L'expert a peur que les Belges aient des comportements moins responsables, en se pensant protégés par le masque. 


À partir de ce lundi 4 mai, le port du masque devient obligatoire dans les transports en commun. La commune bruxelloise d'Etterbeek l'impose, quant à elle, dans les lieux publics où le respect de la distanciation sociale est compliqué. Cela concerne des artères commerçantes ainsi que leurs magasins. Le virologue Steven Van Gucht estime, pour sa part, qu'une telle protection au supermarché n'est pas nécessaire. Ainsi, dans une interview au quotidien flamand De Morgen, le porte-parole interfédéral confie lui-même ne pas porter de masque pour faire ses courses.

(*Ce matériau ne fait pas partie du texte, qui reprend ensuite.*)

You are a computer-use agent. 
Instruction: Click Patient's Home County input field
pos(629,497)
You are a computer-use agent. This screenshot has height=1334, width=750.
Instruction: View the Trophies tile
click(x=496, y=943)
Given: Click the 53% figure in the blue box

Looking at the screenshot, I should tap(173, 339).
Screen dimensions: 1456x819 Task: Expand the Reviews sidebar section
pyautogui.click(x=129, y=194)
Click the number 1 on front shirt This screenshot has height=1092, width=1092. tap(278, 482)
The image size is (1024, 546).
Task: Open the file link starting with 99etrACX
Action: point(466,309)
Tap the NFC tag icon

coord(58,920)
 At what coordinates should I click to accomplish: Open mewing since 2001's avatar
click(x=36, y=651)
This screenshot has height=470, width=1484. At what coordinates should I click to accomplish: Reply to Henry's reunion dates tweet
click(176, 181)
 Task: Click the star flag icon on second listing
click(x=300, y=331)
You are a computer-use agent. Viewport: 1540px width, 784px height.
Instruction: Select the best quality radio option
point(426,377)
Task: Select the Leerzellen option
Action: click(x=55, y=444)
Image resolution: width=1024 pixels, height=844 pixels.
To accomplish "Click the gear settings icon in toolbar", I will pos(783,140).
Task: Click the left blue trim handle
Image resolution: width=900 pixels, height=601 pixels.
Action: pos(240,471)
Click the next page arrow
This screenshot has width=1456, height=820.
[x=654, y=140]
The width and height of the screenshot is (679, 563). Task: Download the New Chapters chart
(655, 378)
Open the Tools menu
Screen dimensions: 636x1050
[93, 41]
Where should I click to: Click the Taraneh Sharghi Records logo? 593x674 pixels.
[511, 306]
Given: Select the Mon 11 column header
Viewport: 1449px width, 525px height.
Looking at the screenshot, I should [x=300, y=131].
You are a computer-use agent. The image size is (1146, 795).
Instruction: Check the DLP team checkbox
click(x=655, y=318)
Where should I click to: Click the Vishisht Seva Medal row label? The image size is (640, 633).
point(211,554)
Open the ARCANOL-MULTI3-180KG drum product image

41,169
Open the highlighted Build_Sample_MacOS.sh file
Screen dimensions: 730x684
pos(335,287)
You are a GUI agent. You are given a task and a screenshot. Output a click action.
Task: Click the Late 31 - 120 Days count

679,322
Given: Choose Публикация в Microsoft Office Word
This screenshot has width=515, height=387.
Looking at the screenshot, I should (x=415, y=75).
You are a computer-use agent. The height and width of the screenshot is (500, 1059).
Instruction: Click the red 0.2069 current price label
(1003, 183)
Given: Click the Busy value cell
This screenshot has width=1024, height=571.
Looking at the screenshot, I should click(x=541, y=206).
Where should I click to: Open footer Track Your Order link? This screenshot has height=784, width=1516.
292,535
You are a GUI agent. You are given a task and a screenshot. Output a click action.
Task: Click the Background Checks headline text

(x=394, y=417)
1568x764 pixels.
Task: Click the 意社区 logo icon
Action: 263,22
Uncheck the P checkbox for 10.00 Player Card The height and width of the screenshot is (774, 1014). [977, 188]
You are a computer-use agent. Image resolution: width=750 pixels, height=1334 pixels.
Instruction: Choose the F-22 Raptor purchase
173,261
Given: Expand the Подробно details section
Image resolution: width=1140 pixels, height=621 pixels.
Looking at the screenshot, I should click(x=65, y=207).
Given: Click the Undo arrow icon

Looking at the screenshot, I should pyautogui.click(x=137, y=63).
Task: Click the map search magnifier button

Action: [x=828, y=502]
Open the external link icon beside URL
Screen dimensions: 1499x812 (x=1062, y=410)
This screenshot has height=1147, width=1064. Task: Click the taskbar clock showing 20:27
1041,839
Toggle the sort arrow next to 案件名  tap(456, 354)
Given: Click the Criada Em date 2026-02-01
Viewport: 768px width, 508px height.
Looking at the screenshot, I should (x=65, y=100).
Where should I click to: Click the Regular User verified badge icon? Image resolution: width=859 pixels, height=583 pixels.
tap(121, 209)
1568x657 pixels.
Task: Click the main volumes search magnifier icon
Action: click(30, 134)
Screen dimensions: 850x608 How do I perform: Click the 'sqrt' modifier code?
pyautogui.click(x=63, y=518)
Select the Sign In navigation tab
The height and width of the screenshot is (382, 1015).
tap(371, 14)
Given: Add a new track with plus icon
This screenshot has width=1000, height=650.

Selon lui, il faut faire une différence entre les contacts à haut et à faible risque. "Il y a un risque élevé lorsqu'une personne passe quinze minutes en compagnie d'une autre, à une distance inférieure à un mètre et demi, détaille le scientifique au journal flamand. Si on se croise simplement, il y a très peu de risque de contamination."

Comme d'autres experts, Steven Van Gucht rappelle que le port du masque ne doit pas mettre un terme aux bonnes habitudes adoptées pendant le confinement. Il invite ainsi les Belges à conjuguer cette protection avec les gestes barrière adoptés depuis le debut de la crise sanitaire. "Garder ses distances et une bonne hygiène reste essentiel", avertit le porte-parole interfédéral covid-19. L'expert craint ainsi que le port du masque ait des "effets secondaires". "Si les gens pensent qu'ils sont protégés, ils vont avoir tendance à prendre plus de risques, regrette M. Van Gucht. Peut-être également que les personnes un peu fiévreuses ou malades vont penser pouvoir se rendre au magasin avec un masque. Ce qui n'est absolument pas le cas. Quiconque se sent malade doit rester à la maison."